Dhakuria is a locality of South Kolkata in Kolkata district in the Indian state of West Bengal. It is surrounded by Ballygunge and Kasba in the north, Haltu in the east, Jadavpur/ Garia in the south and Lake Gardens/ Jodhpur Park in the west.

==History==

The history of Dhakuria stretches back to the early 1800s. Even after large scale modernization in the last few decades, there are several buildings that still exist today that predate 1900.

The rapid population growth of Dhakuria, similar to rest of the City of Kolkata, can be traced back to the late fifties. At the time the southern city limits were up to Ballygunge Lake areas (now known as Golpark). By the early sixties, the neighbouring locality Jodhpur Park had also become an attractive spot for several upscale single-family residential home development projects.

The areas beyond the Eastern railway tracks at Golpark started developing with large numbers of people settling in. The area was very different from the neighbouring Ballygunge. While Ballygunge dotted the homes of the rich, wide tree-lined roads (at Golpark, Southern Avenue), Dhakuria was marked with comparatively narrow lanes and bylanes.
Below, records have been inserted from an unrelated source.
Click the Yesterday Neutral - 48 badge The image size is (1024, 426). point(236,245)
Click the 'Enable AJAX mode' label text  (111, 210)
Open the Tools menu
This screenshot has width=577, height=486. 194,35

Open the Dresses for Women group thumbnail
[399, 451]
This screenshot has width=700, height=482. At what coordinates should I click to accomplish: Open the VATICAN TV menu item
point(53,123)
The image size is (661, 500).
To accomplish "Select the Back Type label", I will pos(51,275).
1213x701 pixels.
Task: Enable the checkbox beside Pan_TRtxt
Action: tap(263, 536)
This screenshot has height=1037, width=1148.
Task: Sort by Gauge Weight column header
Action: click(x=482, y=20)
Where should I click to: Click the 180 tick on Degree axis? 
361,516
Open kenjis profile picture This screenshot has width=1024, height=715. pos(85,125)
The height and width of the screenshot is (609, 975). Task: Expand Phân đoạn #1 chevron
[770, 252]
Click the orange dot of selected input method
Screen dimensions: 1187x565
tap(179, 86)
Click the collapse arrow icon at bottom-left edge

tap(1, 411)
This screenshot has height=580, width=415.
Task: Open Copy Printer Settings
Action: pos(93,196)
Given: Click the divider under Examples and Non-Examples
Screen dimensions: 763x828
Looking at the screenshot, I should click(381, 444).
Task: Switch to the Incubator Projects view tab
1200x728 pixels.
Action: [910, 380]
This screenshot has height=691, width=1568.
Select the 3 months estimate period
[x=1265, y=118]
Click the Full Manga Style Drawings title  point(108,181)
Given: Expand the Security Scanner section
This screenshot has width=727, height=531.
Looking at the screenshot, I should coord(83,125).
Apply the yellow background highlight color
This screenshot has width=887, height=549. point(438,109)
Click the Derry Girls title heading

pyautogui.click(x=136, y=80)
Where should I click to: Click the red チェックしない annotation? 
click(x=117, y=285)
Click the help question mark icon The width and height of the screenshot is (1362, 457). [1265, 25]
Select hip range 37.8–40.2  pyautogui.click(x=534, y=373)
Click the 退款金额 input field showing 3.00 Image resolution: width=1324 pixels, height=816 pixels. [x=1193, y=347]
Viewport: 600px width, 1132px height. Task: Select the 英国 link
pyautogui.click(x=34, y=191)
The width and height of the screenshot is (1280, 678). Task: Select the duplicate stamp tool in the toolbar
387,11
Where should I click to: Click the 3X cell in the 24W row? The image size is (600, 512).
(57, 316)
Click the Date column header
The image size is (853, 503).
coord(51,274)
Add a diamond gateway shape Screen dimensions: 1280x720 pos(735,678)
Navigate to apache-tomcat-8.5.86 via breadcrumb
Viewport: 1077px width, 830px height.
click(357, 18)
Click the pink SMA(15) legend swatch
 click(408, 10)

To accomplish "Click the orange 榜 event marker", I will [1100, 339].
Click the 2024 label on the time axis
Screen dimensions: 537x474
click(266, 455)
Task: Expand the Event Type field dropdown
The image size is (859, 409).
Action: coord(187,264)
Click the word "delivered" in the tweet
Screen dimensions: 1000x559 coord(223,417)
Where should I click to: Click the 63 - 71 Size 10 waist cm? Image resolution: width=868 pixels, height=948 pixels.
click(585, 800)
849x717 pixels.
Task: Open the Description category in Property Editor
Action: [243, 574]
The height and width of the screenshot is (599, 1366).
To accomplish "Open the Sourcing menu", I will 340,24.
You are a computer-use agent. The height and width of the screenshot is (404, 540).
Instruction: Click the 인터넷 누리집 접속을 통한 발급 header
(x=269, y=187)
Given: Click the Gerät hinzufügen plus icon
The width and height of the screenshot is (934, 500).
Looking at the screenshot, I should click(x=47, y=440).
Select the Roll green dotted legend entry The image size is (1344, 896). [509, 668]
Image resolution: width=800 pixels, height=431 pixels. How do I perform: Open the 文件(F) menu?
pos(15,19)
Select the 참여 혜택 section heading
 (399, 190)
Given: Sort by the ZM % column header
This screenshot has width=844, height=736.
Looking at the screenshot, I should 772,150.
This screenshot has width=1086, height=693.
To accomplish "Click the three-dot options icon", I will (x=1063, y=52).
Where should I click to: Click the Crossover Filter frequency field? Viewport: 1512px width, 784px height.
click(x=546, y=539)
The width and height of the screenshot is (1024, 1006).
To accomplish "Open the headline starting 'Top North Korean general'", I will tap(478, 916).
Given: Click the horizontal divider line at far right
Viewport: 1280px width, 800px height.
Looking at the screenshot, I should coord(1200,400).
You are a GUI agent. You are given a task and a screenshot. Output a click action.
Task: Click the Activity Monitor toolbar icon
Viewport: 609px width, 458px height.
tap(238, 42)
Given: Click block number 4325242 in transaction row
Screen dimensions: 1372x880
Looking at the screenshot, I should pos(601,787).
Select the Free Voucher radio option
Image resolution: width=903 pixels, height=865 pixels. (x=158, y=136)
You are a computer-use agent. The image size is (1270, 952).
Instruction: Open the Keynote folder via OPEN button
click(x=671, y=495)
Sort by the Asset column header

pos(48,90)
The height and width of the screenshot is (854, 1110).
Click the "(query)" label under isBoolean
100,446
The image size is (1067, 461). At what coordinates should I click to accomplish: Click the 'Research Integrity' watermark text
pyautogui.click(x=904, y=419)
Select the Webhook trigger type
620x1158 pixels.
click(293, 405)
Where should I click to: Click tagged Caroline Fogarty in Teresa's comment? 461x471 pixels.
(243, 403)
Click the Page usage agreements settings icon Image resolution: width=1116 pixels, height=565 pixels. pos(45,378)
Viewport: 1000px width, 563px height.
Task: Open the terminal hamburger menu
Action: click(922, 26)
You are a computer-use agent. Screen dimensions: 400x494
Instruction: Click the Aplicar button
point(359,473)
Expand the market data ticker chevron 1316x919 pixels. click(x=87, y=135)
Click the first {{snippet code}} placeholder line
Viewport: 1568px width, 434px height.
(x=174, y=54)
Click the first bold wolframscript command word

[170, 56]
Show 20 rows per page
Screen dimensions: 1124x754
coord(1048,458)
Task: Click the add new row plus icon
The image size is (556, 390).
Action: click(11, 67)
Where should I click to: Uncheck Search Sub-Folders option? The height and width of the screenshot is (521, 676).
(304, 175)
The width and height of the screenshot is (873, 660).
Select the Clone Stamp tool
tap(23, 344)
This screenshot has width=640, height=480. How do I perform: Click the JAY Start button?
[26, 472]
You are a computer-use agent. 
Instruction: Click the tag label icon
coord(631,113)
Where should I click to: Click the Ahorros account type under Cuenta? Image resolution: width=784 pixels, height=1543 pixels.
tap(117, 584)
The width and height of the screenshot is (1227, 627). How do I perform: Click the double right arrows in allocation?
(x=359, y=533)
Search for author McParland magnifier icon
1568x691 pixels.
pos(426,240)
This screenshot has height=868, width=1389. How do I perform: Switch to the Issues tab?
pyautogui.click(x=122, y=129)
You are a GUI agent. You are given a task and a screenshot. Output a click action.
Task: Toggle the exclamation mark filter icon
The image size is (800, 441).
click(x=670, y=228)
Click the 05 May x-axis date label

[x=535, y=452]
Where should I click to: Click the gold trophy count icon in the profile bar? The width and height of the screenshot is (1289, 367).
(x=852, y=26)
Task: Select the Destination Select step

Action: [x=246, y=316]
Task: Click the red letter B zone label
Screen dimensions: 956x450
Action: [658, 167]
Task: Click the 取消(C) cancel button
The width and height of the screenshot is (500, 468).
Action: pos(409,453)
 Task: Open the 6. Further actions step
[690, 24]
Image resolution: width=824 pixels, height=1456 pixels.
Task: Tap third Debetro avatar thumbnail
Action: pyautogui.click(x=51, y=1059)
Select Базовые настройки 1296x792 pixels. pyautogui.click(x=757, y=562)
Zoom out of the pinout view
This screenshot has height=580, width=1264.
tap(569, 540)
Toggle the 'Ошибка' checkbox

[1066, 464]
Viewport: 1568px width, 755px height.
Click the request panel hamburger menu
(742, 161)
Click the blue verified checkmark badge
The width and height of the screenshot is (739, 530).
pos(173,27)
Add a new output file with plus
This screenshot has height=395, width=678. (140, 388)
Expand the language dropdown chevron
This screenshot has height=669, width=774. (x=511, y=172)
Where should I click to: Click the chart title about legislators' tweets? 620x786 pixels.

The nomenclature of most of the sub localities of this area bears the mark of age-old family dominances viz. Roypara, Bannerjeepara, Daspara, Ghoshpara, Mukherjeepara, Biswaspara, Naskarpara etc. The Pakrashi's were amongst the first few families who came and started residing here (the early 1820s). The Dhakuria Kalibari was also founded by the Pakrashi family.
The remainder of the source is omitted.